= Gebeleizis =

Getae god

Gebeleizis was a god worshiped by the Getae, whose name has been interpreted as a theonym for the Indo-European sky and weather god, evidently also called by the Thracians with a symilar theonym – Zibelthiurdos or Zbelsurdos. In ancient literature he is mentioned only by Herodotus.

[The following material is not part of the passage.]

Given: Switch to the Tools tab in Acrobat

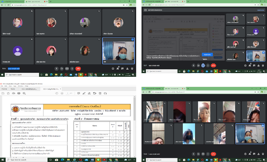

Gebeleizis was represented as a handsome man, sometimes wearing a beard. The lightning and thunder were his manifestations. According to Herodotus, some Getae equated Gebeleizis with Zalmoxis as the same god.

==Name==
Gebeleizis has an etymology likely rooted in Indo-European sky-god traditions. The name is often interpreted as a compound of "gebele" (linked to PIE *ģʰeib-, "to shine" or "bright") and "-zis" (derived from the PIE sky god *Dyēus, cognate to Zeus). It is closely associated with the Thraco-Dacian deity Zibelthiurdos, potentially meaning "shining god" or "bright spear". Alternatively it's read as Cybele-Zis, the Zeus of Cybele.

== See also ==
- Thracian Horseman

==Bibliography==
- Eliade, Mircea (1970). "De Zalmoxis à Gengis-Khan: études comparatives sur les religions et le folklore de la Dacie et de l'Europe orientale"
- Treimer, Karl (1971). "Arhiv za Arbanasku starinu, jezik i etnologiju"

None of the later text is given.